TASK OBJECTIVE:
Which lines of the entries below include "link"? List them all.

EXTRACTED DATA:
+++++
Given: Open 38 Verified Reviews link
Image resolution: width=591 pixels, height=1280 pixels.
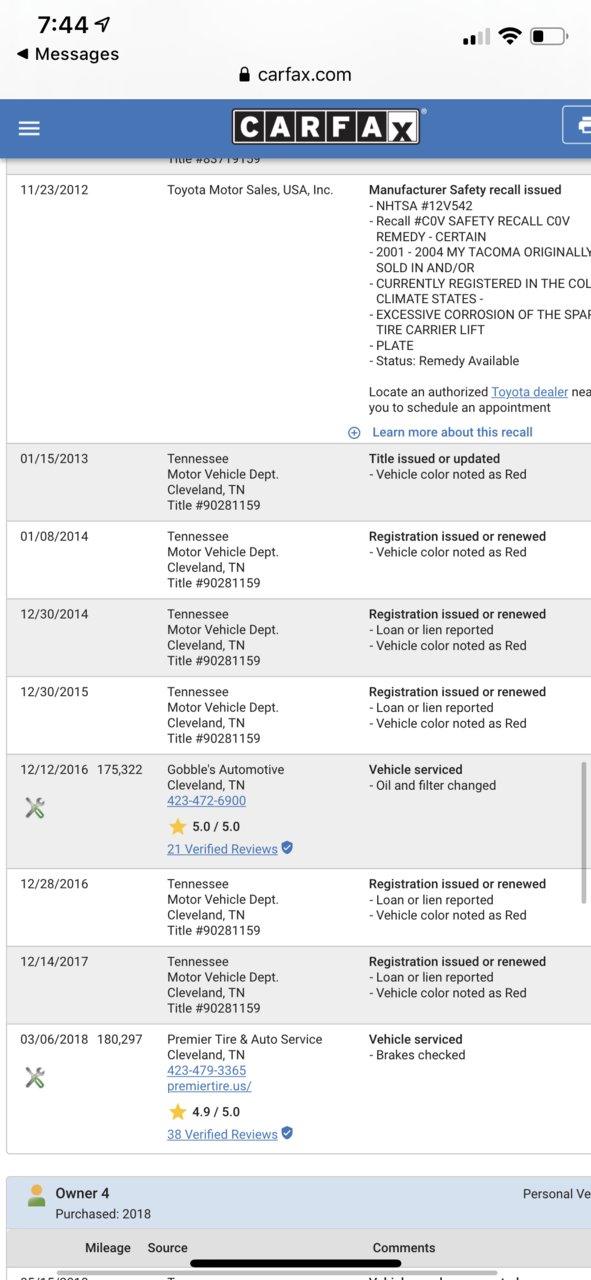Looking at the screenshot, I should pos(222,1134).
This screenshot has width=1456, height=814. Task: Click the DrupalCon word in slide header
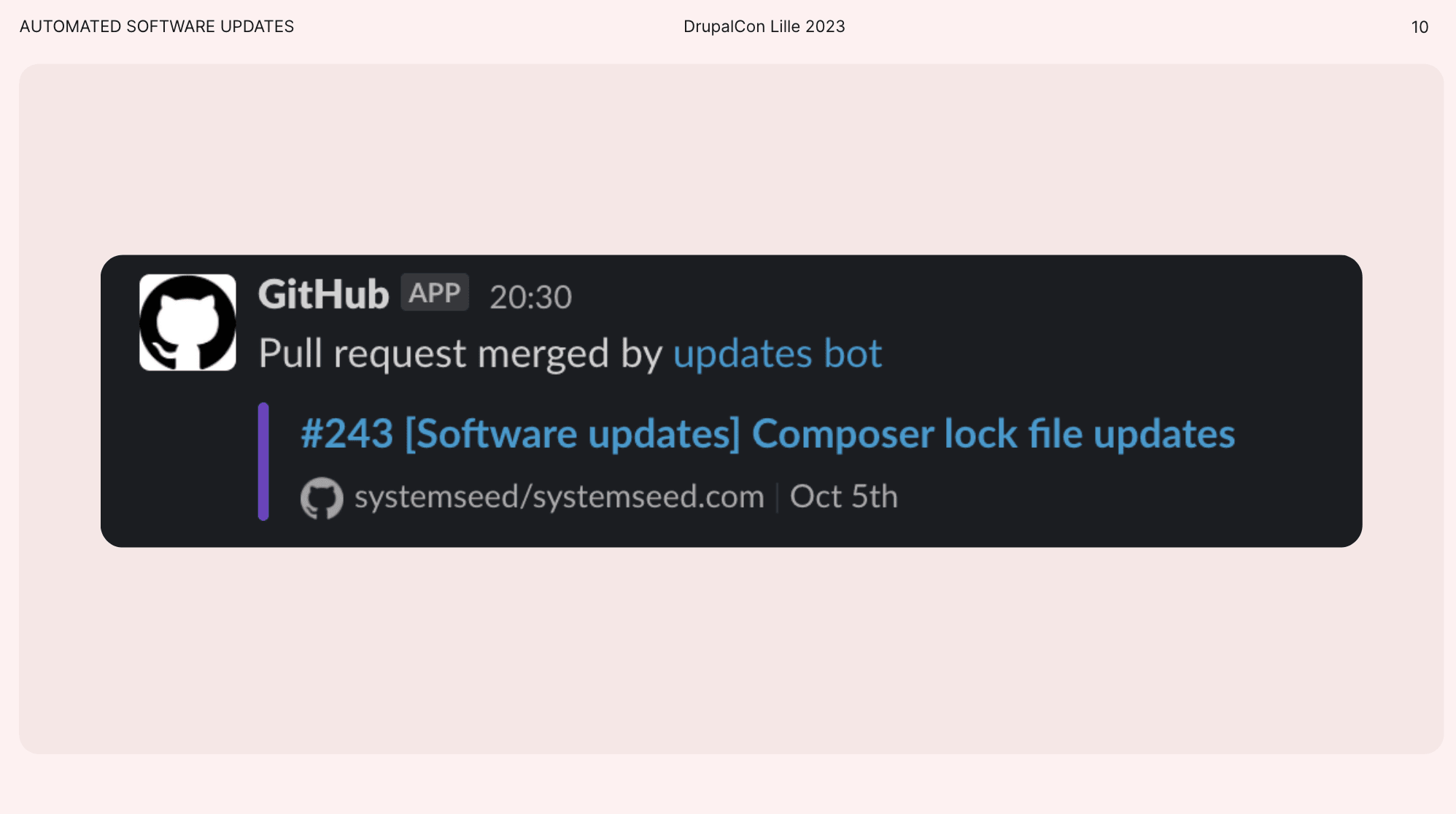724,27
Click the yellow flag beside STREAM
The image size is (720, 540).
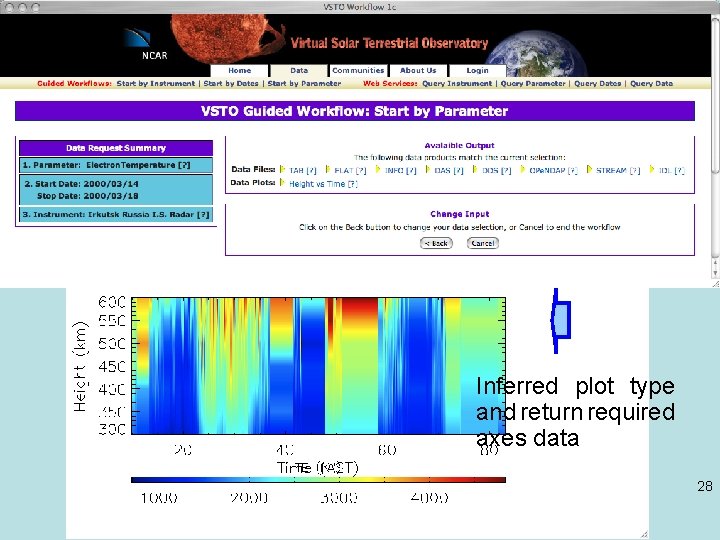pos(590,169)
+++++
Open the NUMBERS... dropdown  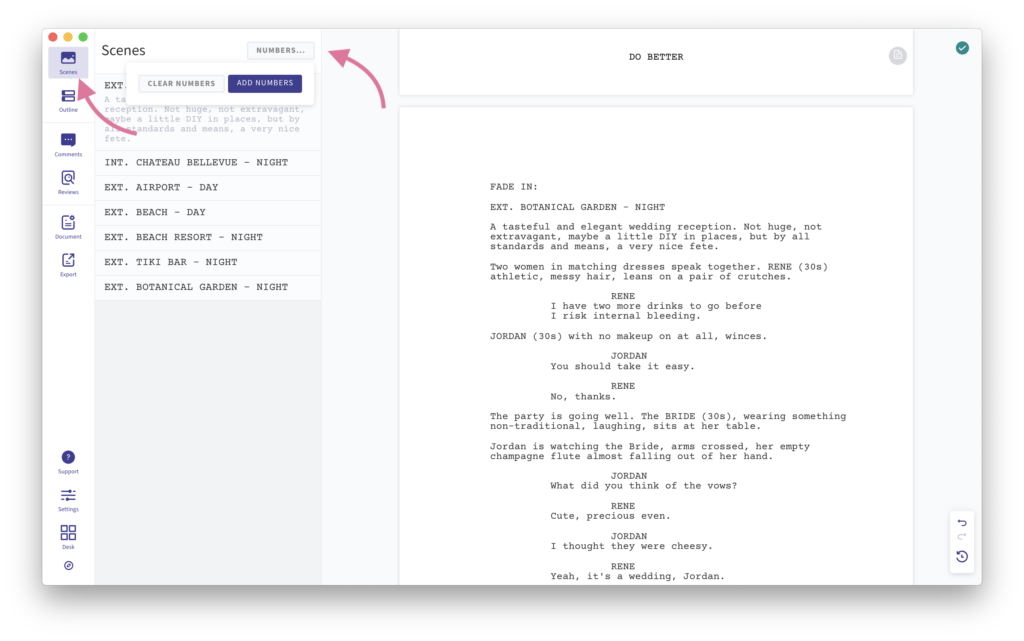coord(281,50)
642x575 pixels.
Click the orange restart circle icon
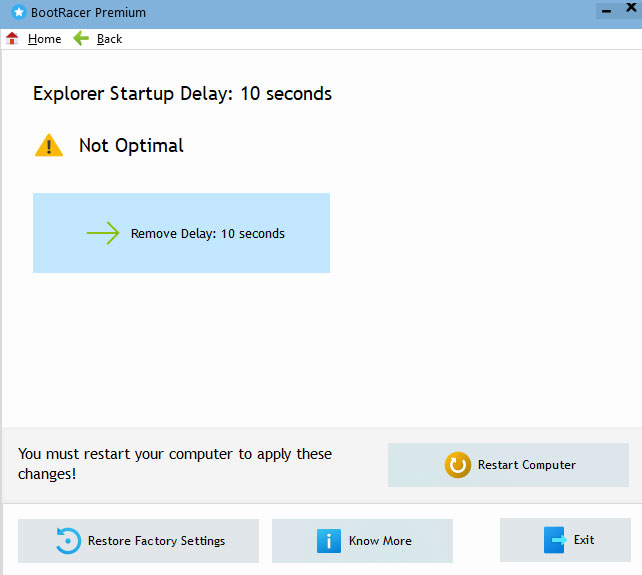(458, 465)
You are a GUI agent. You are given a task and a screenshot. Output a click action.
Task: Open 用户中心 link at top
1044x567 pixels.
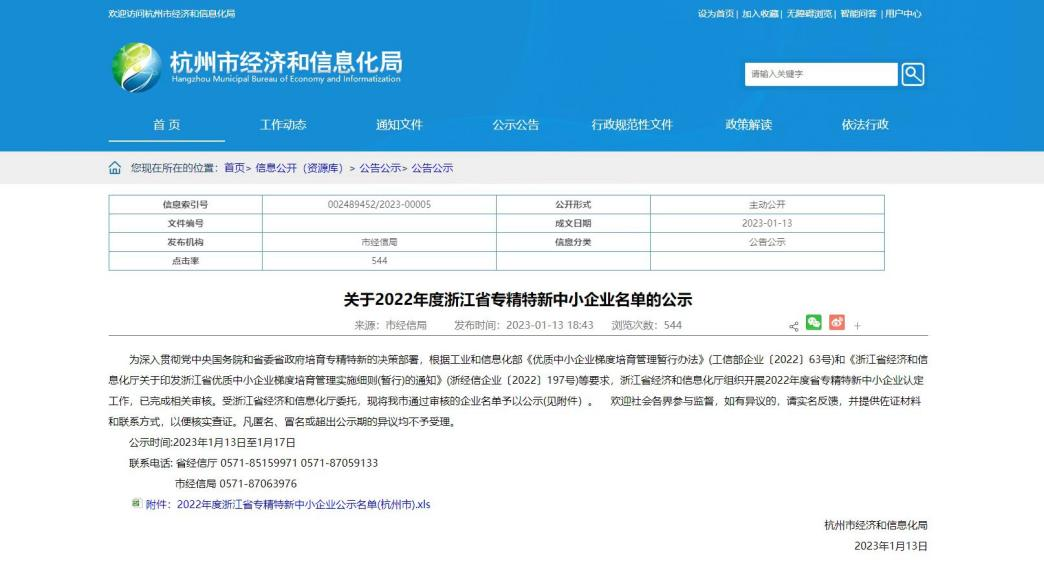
+++++
RESULT OF THIS EXERCISE:
Given: Open 38 Verified Reviews link
Task: Open 用户中心 link at top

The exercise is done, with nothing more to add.